On Wed, 14 Nov 2001, Alexander Terekhov wrote:

> Ah, in other words, you want some threads to be given
> "equitable" shares of everything they compete (mtx:lock,
> condvar:wait&lock) for, right?

No. You misunderstand what "fairness" means.

> "Fairness" is relative, subjective, and
> usually isn't actually what anyone wants when they ask for it.

No, there is a precise technical meaning of "fairness" in the literature
on correctness proofs for concurrent programs. "Fairness" in this sense
has nothing to do with getting a "fair" share of anything; it merely means
lack of starvation, i.e., getting a *nonzero* share.
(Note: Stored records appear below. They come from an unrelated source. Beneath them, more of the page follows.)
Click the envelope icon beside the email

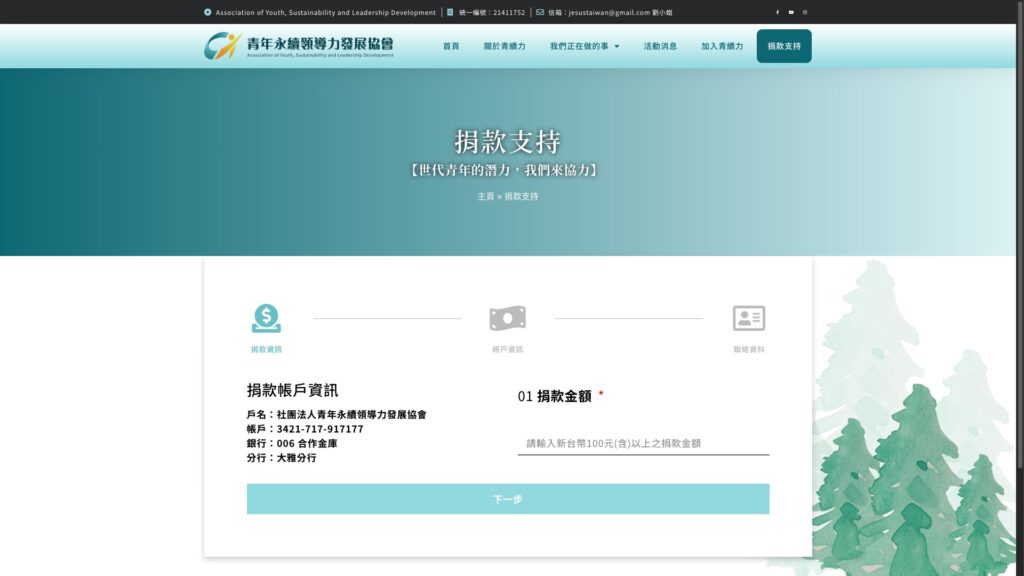pyautogui.click(x=540, y=13)
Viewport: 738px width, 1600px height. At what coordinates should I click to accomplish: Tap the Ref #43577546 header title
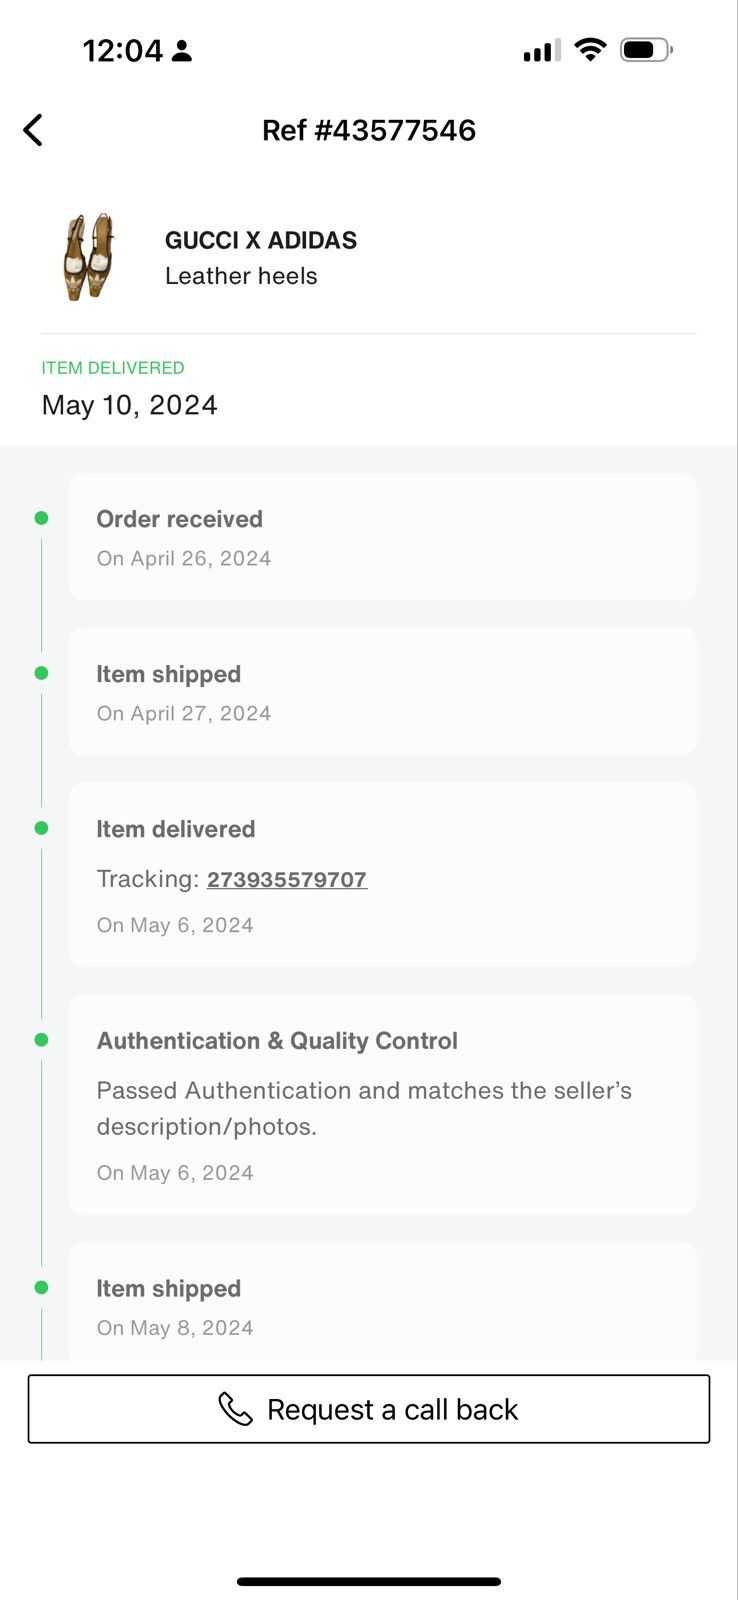coord(369,130)
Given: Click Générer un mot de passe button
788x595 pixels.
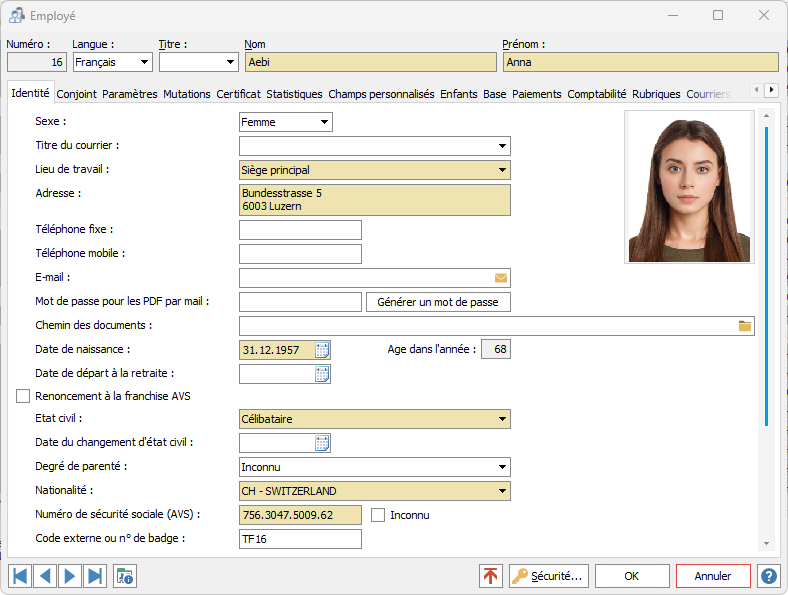Looking at the screenshot, I should [x=438, y=302].
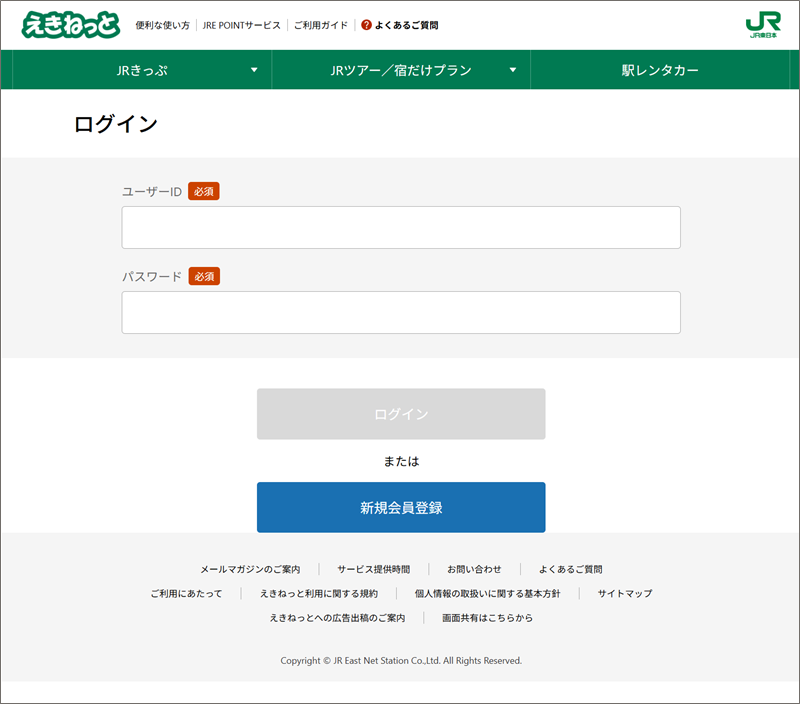Viewport: 800px width, 704px height.
Task: Open the 便利な使い方 link
Action: point(162,25)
If threads A and B
are in loops competing for a mutex and thread A gets the mutex 10 times
for every time B gets it, this is still fair. It becomes unfair if A
manages to completely crowd out B so that B *never* gets the mutex again.

You keep on claiming that fairness is inefficient because of context
switches. That may be an argument against strong mutexes, but as I
mentioned in another message, it is possible to have weak but fair
mutexes, and such a thing would handle your concerns about minimizing
context switches while also handling my concerns about starvation.

> Well, so far, I've never
> had a problem with respect to "weak" mutexes/condvars.

That doesn't mean much. Latent errors that don't manifest themselves
until the right combination of conditions occurs are much more common in
multithreaded programs than they are in single-threaded programs.

> > Can you point me at any standards document that states
> > that objects of type sig_atomic_t may possibly not be accessed as an
> atomic
> > entity in a multithreaded program?

Ah. I had not considered the issue of cache coherency. OK, I agree with
you on this one.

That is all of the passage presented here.